WHAT IS EXPECTED: Reproduce the following listing verbatim, line for line, with no changes.

───── RECORD SET ─────

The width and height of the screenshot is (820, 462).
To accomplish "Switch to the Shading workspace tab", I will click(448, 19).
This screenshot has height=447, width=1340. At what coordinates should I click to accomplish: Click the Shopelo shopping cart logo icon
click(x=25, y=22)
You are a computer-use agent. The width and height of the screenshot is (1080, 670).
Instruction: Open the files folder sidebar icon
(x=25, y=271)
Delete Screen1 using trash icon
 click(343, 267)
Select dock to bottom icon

─────

RESPONSE TO THIS TASK:
The width and height of the screenshot is (820, 462).
To accomplish "Switch to the Shading workspace tab", I will click(448, 19).
This screenshot has height=447, width=1340. At what coordinates should I click to accomplish: Click the Shopelo shopping cart logo icon
click(x=25, y=22)
You are a computer-use agent. The width and height of the screenshot is (1080, 670).
Instruction: Open the files folder sidebar icon
(x=25, y=271)
Delete Screen1 using trash icon
 click(343, 267)
Select dock to bottom icon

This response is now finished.